**SELECTION:**
╭──
Hi David and Christopher,
I am not so quick to dismiss the thoughtful list of characteristics
David submits here. It points the inexperienced ear in the right
direction. Christopher describes the gap between the two experiences
pretty much the way it occurs to me - worlds apart.
That said, there's something going on here in my own experience.
Midi playback has made me lazy about exercising my inner ear, so my
score reading is not what it should be. That's one side of it. The
other side is that I seem to have developed a kind of inner
translator, an imperfect but useful one, that gives me a decent idea
of what to expect from live musicians when I hear the "little kazoo
band". (Thanks, Andy Homzy, for that wonderful expression.)
Improvements in midi playback are always welcome, but even at its
perhaps primitive level of development, it serves its purpose for me.
I don't know how common an experience this is. I can be fooled by
some of the better examples (short ones, anyway) that I've heard
posted here, I think because my mind is responding to elements of
musical design that overwhelm my paying attention to the surface
information. If there are no glaring distractions, I am drawn to the
musical idea more strongly than I am to the limitations of the sounds.
I already know the sound of a saxophone, or a saxophone section, and
I am disappointed by midi reproduction of that. (I always know
immediately when I'm hearing midi saxes.) But my mind translates it
pretty well, and I am able to tell if I have written what I want,
even with the limitations of the midi sax sounds. (Only the bari
comes close enough to recognize as a sax sound in Garritan JABB, and
it's not because Gary and Tom haven't worked on it, or because they
started with bad samples. It has to be something in the nature of
the saxophone sound envelope as played by live musicians that is so
different and has so much more variety than what the machine creates.)
The brass sounds aren't so hot either - but they do their jobs for me
in providing a useful sketch, and the percussion sounds, including
guitar, piano and bass, seem pretty good to my ear.
╰──
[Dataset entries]
╭──
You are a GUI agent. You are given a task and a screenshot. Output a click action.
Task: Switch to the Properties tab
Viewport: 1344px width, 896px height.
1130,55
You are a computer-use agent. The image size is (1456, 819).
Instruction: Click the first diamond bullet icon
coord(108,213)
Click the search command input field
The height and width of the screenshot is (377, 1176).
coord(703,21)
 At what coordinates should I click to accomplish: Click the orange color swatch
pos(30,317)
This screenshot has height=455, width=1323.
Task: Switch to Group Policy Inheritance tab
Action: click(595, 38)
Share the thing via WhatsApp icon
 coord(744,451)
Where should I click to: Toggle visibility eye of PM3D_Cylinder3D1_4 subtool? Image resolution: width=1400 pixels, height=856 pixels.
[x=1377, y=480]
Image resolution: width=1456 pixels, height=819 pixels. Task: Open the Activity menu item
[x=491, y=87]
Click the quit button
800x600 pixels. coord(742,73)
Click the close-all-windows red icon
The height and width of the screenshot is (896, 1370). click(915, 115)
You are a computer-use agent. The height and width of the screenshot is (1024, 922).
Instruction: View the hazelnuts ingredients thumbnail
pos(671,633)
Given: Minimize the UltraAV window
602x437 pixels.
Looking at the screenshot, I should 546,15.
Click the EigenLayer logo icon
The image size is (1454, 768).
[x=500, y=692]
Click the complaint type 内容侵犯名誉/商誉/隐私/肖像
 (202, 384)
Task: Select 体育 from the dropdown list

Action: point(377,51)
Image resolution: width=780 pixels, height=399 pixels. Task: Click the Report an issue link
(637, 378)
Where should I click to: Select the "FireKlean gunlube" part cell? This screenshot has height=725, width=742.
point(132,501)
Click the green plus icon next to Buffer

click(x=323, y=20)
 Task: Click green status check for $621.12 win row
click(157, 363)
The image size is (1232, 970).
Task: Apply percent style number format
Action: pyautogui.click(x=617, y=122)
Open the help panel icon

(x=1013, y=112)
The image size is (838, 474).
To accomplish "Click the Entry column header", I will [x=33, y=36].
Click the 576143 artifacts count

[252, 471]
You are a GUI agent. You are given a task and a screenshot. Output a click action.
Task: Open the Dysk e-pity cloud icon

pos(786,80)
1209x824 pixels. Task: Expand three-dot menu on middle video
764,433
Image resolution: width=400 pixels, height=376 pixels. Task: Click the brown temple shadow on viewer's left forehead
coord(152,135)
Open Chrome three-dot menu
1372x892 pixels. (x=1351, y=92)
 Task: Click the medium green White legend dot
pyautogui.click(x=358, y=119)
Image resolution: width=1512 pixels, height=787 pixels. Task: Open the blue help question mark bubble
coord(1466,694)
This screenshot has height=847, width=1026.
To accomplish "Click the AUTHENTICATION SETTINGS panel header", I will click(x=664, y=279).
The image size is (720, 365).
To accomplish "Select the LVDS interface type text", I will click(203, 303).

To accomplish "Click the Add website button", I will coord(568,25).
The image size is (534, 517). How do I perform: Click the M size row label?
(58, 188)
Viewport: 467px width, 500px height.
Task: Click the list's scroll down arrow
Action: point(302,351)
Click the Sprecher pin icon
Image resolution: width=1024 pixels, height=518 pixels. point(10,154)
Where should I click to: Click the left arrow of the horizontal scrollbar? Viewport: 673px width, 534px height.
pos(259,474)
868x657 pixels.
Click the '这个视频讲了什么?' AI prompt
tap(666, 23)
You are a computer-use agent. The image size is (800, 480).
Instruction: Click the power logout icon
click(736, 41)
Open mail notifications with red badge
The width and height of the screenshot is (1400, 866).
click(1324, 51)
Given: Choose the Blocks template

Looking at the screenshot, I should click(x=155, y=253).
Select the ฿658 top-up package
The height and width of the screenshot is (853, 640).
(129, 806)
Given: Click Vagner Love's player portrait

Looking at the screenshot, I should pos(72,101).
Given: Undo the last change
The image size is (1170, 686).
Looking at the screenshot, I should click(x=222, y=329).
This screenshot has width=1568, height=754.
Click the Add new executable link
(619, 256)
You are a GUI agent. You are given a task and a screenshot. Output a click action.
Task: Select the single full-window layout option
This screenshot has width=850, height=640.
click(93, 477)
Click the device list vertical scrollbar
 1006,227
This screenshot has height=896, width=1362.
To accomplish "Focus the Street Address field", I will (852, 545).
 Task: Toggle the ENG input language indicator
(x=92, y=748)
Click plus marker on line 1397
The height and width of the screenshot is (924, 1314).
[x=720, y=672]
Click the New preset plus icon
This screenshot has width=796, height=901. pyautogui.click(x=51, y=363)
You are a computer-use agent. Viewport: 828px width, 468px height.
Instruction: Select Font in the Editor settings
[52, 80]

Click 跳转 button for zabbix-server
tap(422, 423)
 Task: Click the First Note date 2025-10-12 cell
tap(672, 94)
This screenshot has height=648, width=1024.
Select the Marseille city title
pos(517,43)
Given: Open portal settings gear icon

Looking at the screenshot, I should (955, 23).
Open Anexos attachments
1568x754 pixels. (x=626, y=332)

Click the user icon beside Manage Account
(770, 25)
╰──
**WRITTEN TASK 1:**
Render this sentence from the midi playback post into Spanish: "Improvements in midi playback are always welcome, but even at its perhaps primitive level of development, it serves its purpose for me."
**WRITTEN TASK 2:**
Carry on the midi playback post after its final sentence, keeping the same voice.

**EXERCISE RESULT 1:**
Las mejoras en la reproducción midi siempre son bienvenidas, pero incluso en su nivel de desarrollo quizá primitivo, cumple su propósito para mí.

**EXERCISE RESULT 2:**
What is never right - in my scores, are the balances. Those things
change so rapidly in a live performance, that I can't even imagine
the amount of work it would take to include them in sound created by
a machine, and whatever you created that way would change in the next
live performance. So I mistrust the midi playback for this and apply
my experience with live bands to judge whether or not I have a chance
of having written what I want.
Darcy has made thoughtful suggestions to Garritan for improvements in
the balances, things that would get them started with a closer
approximation of what you'd hear a band play, but those things vary
so much from band to band that I'm not sure there is a "right" way to
set up the midi balances. Orchestral balances are more standardized
- maybe as a result of having refined them over the long history of
orchestral music and the constant adjustments that have been made in
numbers of players in the sections and the traditions of orchestral
playing.
We have a tougher time in jazz bands. The traditional
instrumentation is dynamically out of whack to begin with, and few
bands compensate for this in a way that would satisfy my musical
vision. (It is possible to do - check out The Sultans of Swing
recordings for a contemporary example, or the Basie, Ellington and
Mulligan bands for historical standards of balances that work.)
So what I want to suggest to users of this technology is something
like: Check your pitches and rhythms, with the understanding that
subtleties in each of those areas will be changed by live musicians
(in good and bad ways!), and try to get an idea of the overall
textural and timbral (is that a word?) structure - the similarities
and contrasts. Then imagine that most of them will be vastly
improved in any halfway decent live performance.
Hows that for a cautionary instruction?
Thanks for the help in thinking about this.
Chuck
On Jun 23, 2007, at 7:26 AM, Christopher Smith wrote:
On Jun 23, 2007, at 6:55 AM, dhbailey wrote:
[snip]> I am working on an interactive jazz arranging book/DVD -
whatever it's
going to turn out to be - for Gary Garritan. I am convinced that
this technology provides a useful sketch tool for composer
arrangers who don't have musicians available, but it only serves
as a severely limited interim sketch tool.
I wish I were better equipped to describe the differences between
midi instrument playback (at the mundane level of notation
software playback) and living musicians. It might be a useful
descriptive skill to include in the book.
Chuck
[snip]
These comparative remarks assume that the midi playback will
always be through the same midi device, whether soft-synth or
hardware module:
1) midi instrument playback will always be the same, always
predictable, always have hits exactly the same volume in exactly
the same spots. Live musicians will vary their performance with
each new performance of the song.
2) midi instrument playback will not interact with the live
performer at all, so that if a human musician gets some new
rhythmic groove going it won't matter one bit to the midi
instrument playback, there will be no variation. Live musicians
will follow and build on such a lead, so that a real dialog will
get going.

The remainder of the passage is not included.